Reproduce the lines from the start of the data items through the line containing "tap(1851, 156)", including that line. Leave the pictures out of your answer.

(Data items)
• • •

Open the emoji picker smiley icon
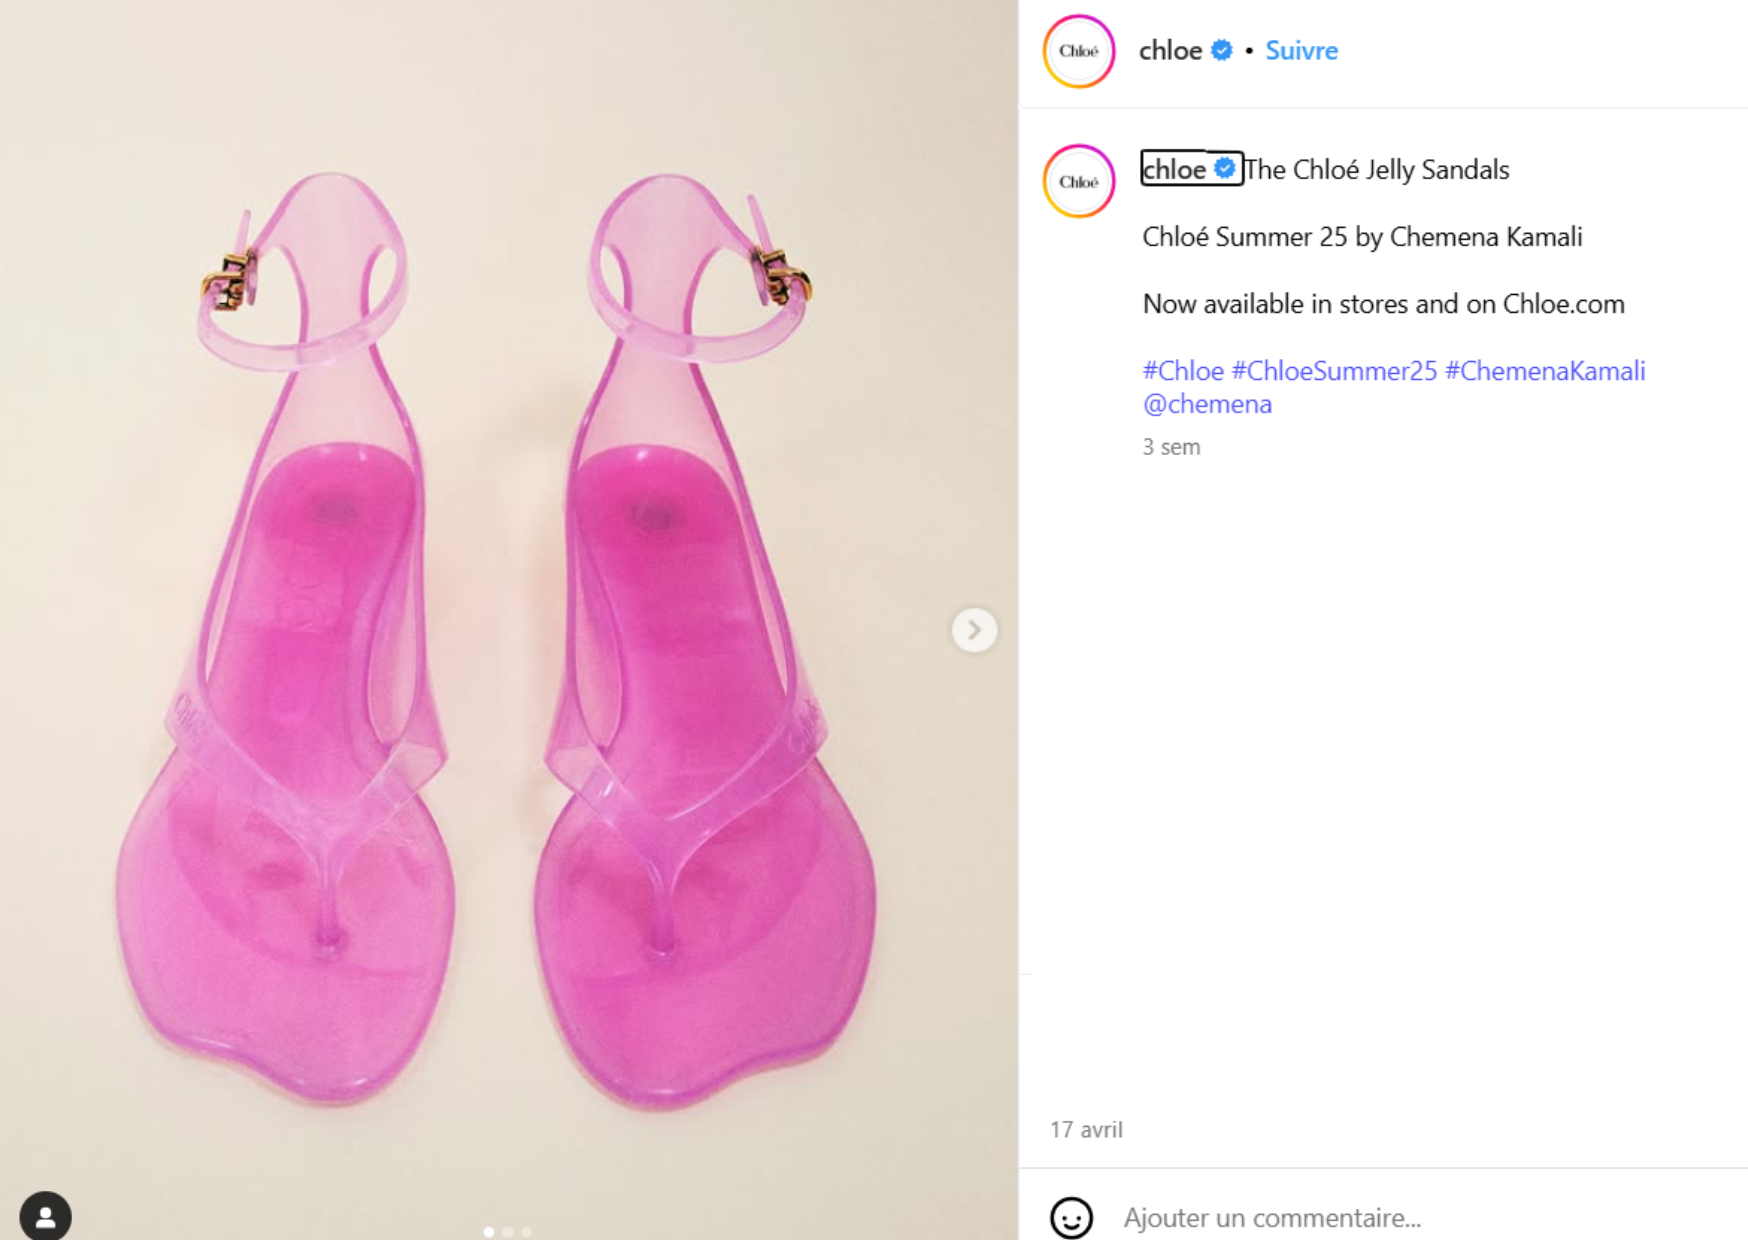Screen dimensions: 1748x1240 pos(1071,1218)
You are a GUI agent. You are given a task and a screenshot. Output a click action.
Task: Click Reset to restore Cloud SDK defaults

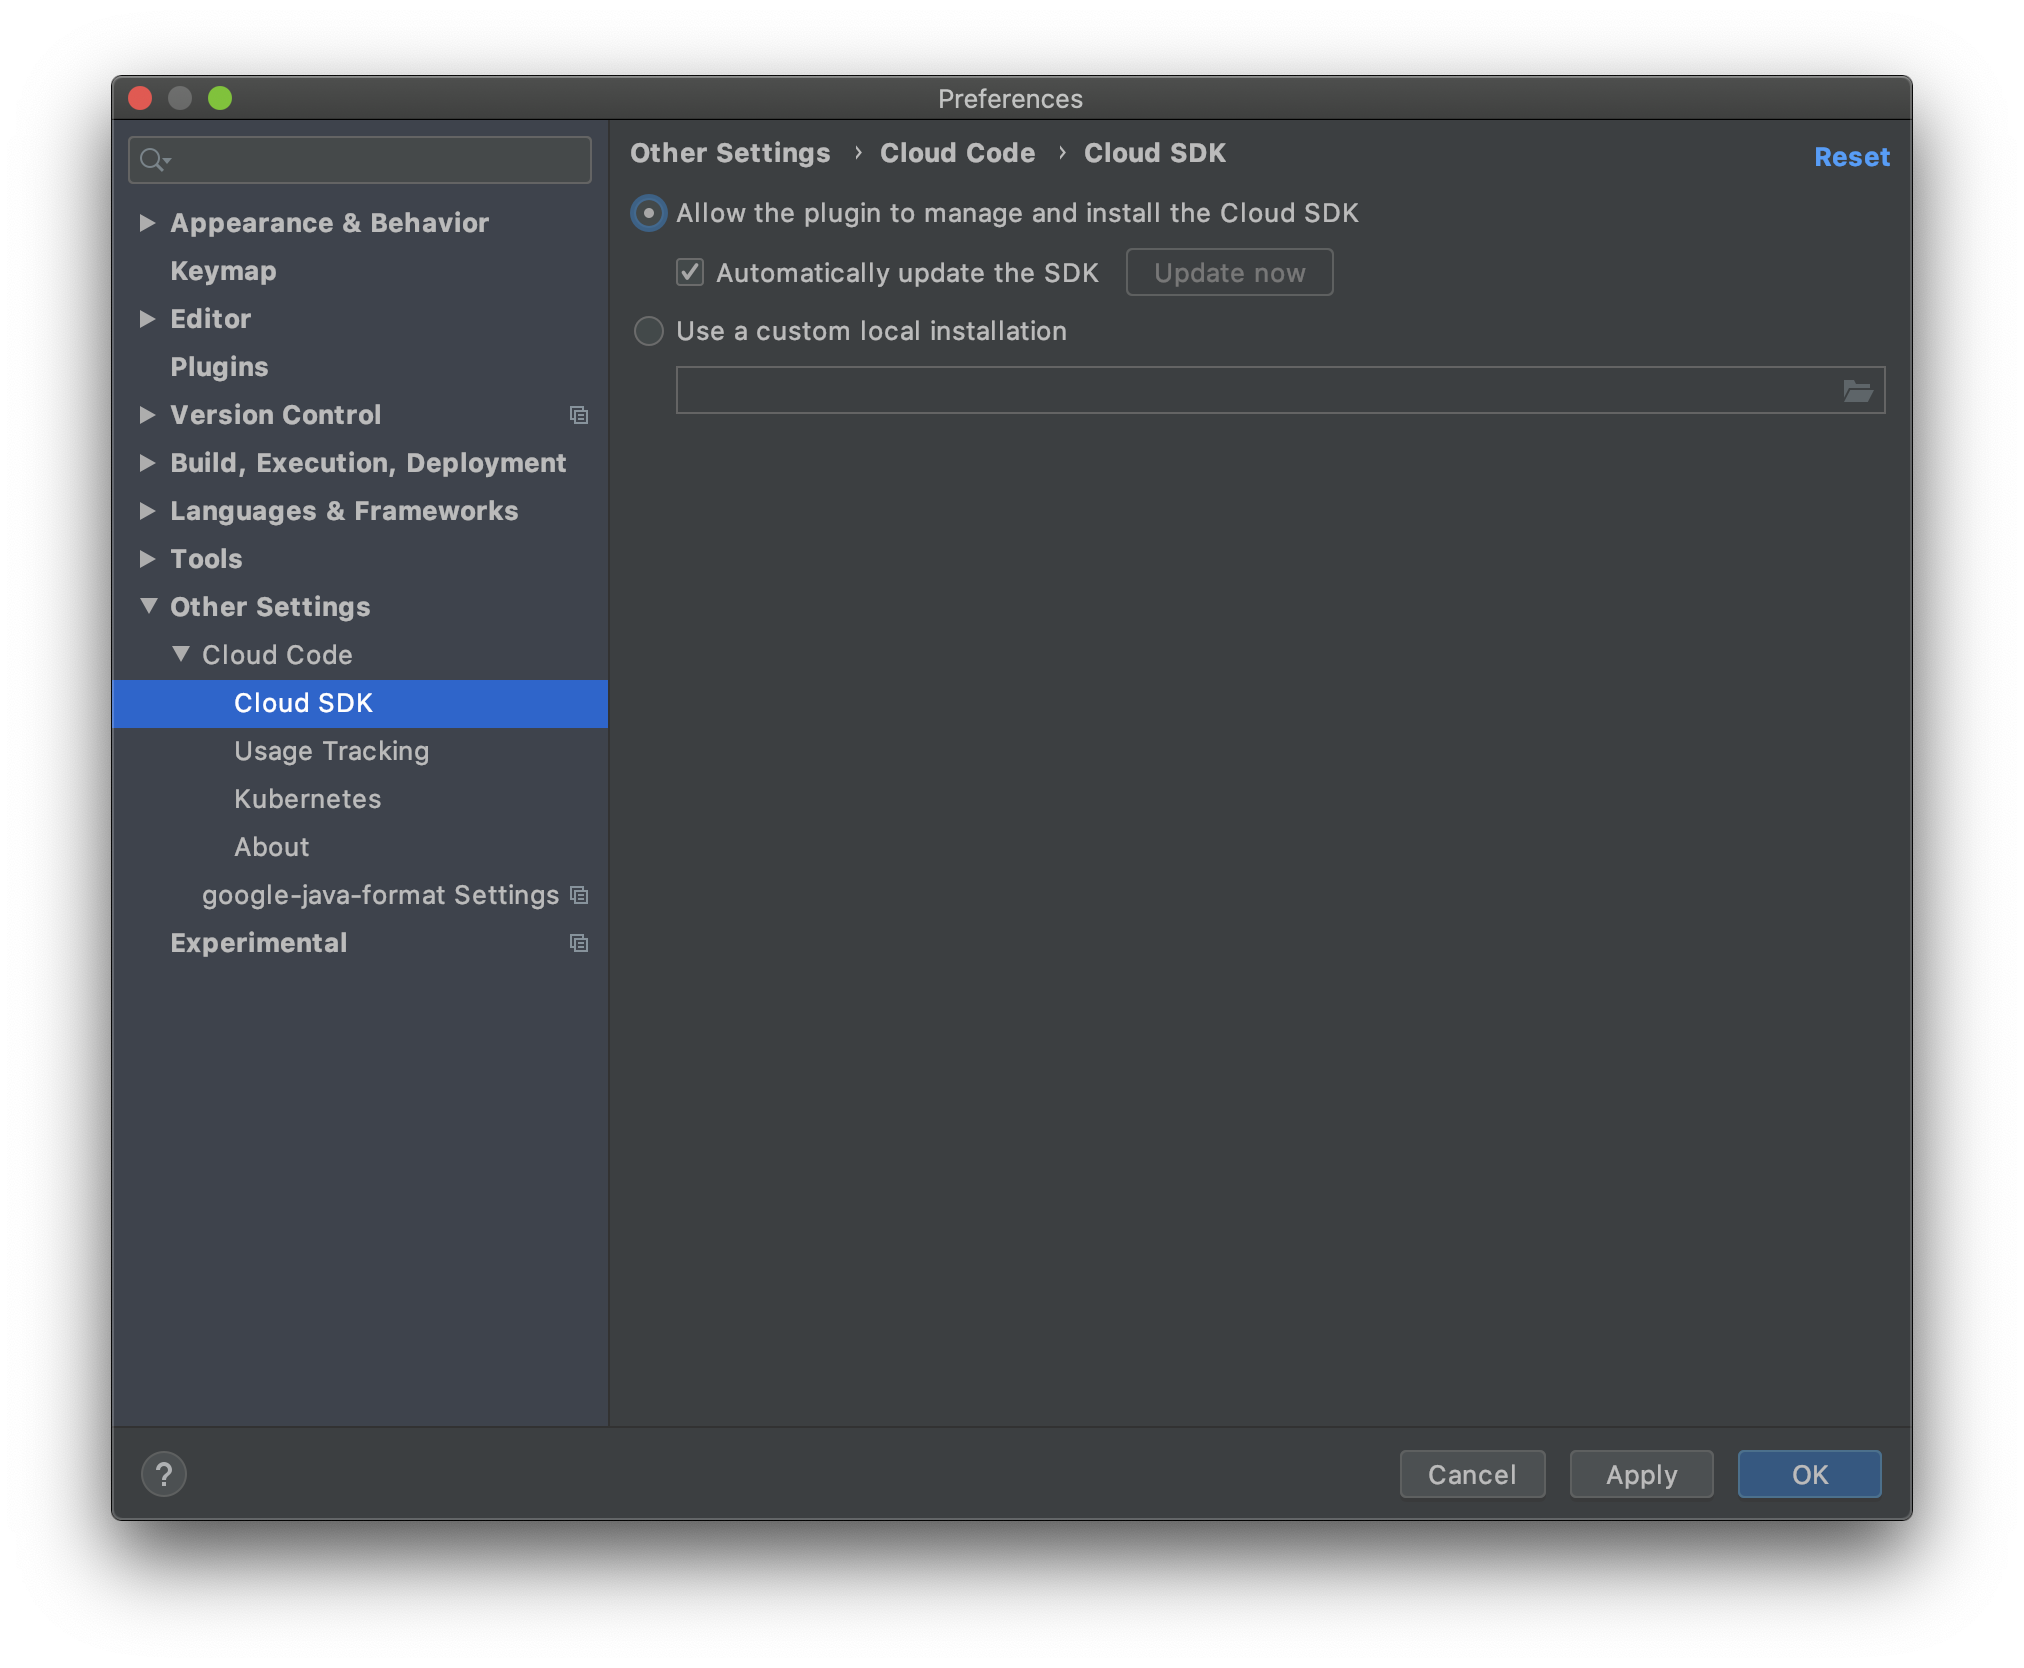tap(1851, 156)
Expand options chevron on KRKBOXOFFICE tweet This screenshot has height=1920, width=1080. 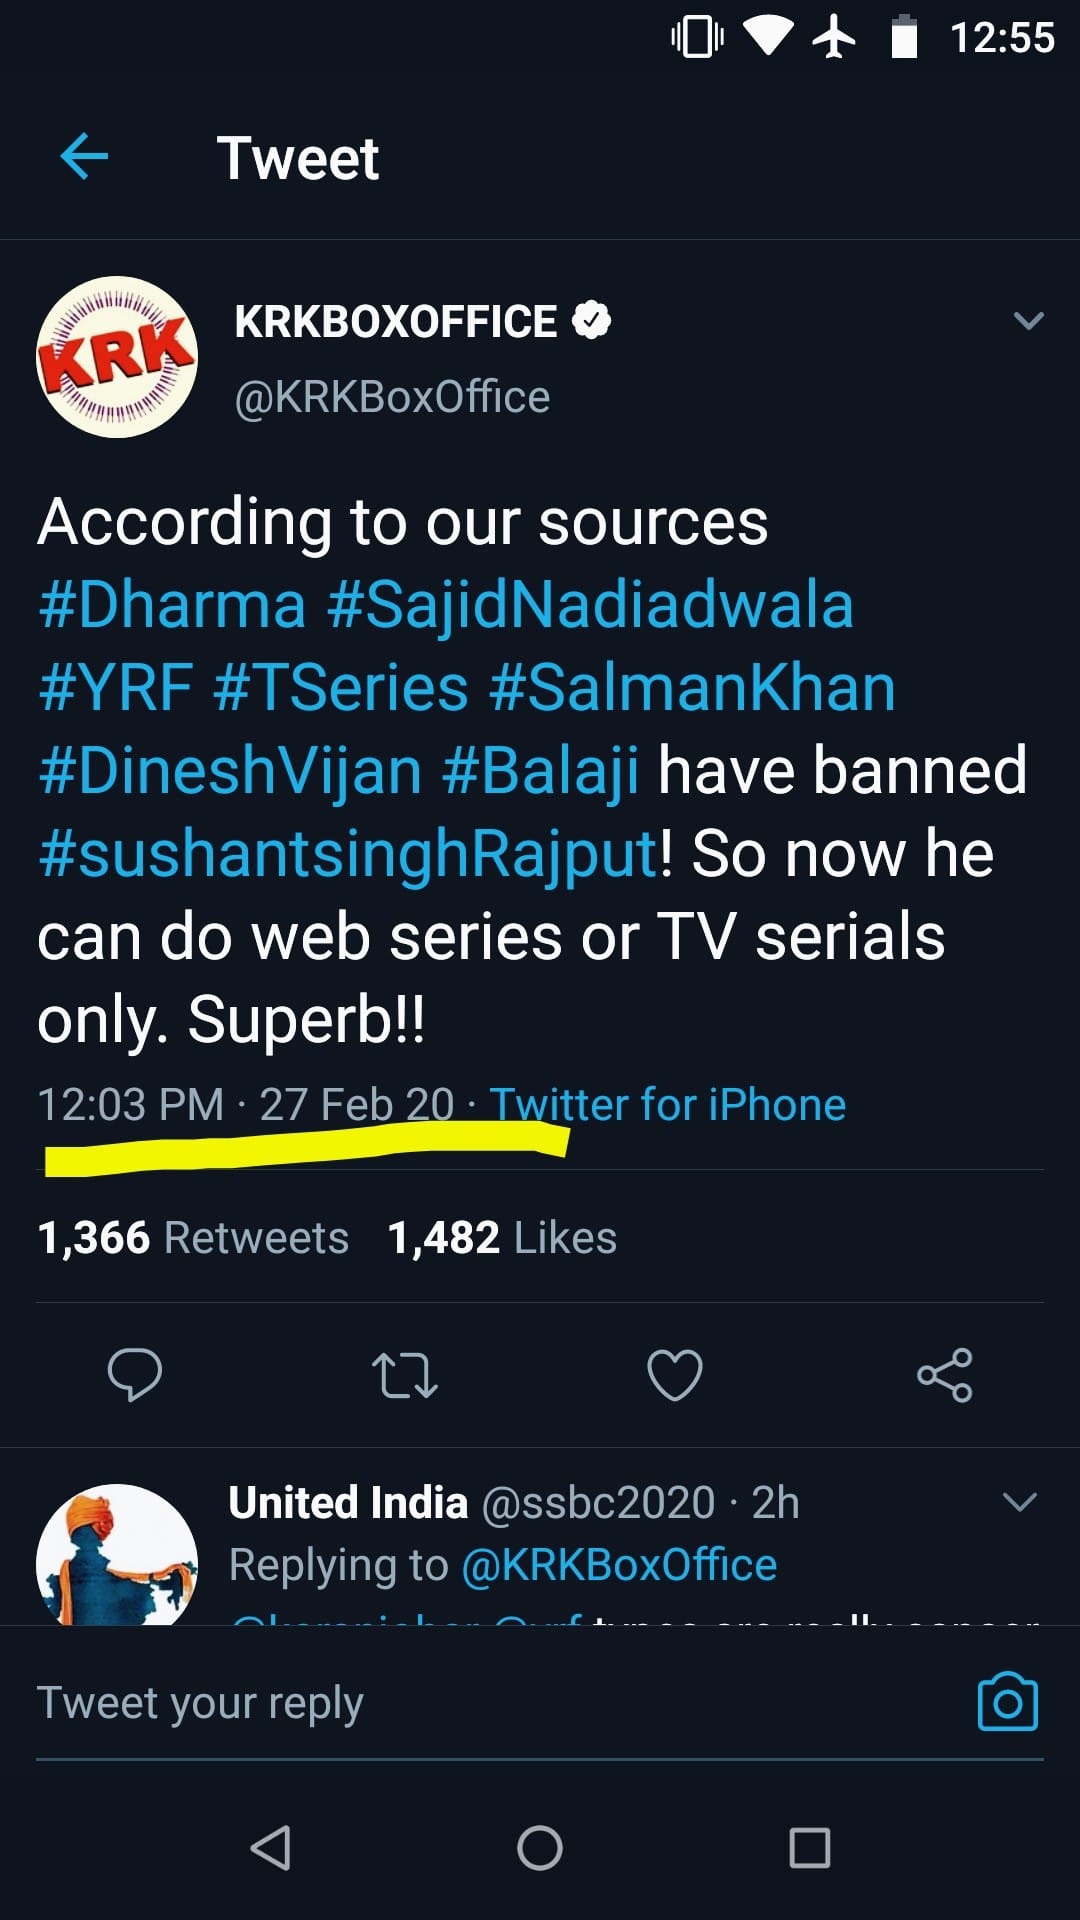tap(1029, 321)

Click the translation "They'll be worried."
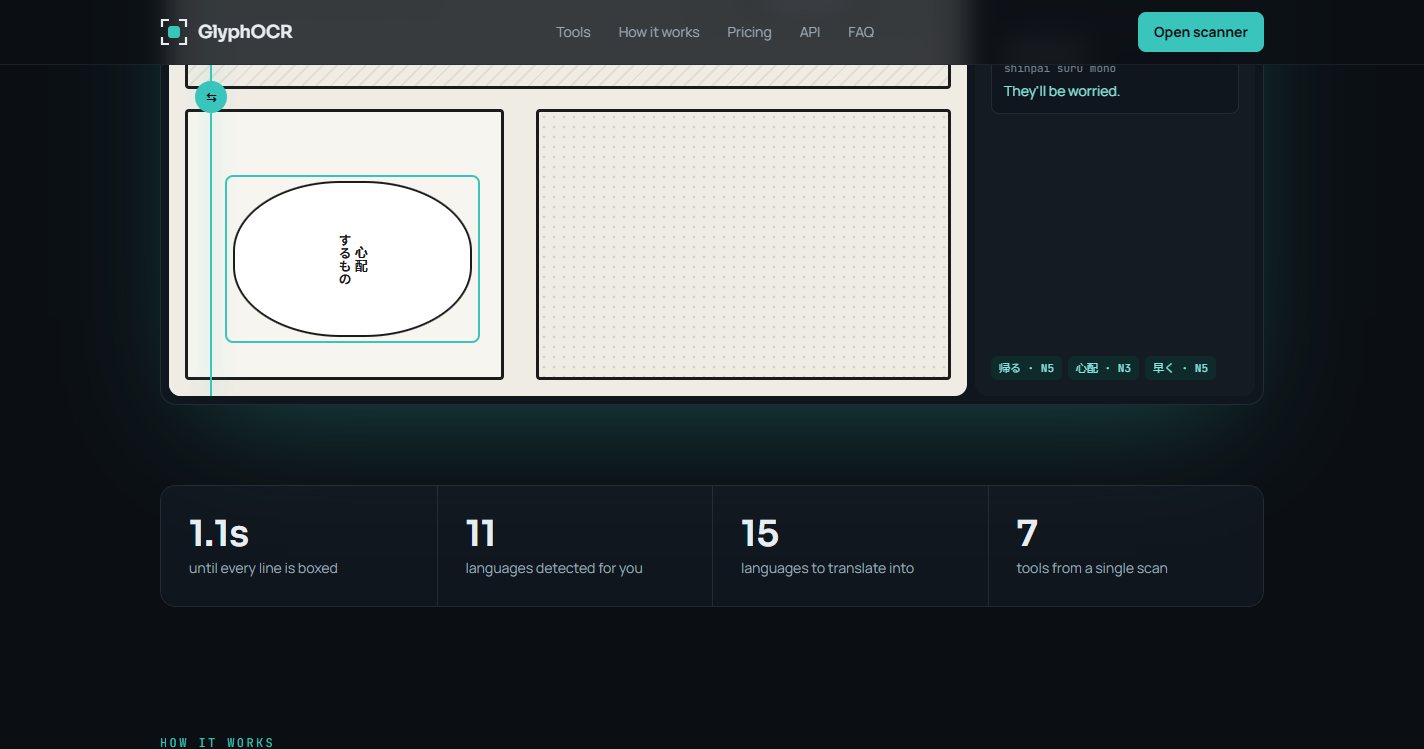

• • •

CORRECT ANSWER:
Open the emoji picker smiley icon
Screen dimensions: 1748x1240 pos(1071,1218)
You are a GUI agent. You are given a task and a screenshot. Output a click action.
Task: Click Reset to restore Cloud SDK defaults

tap(1851, 156)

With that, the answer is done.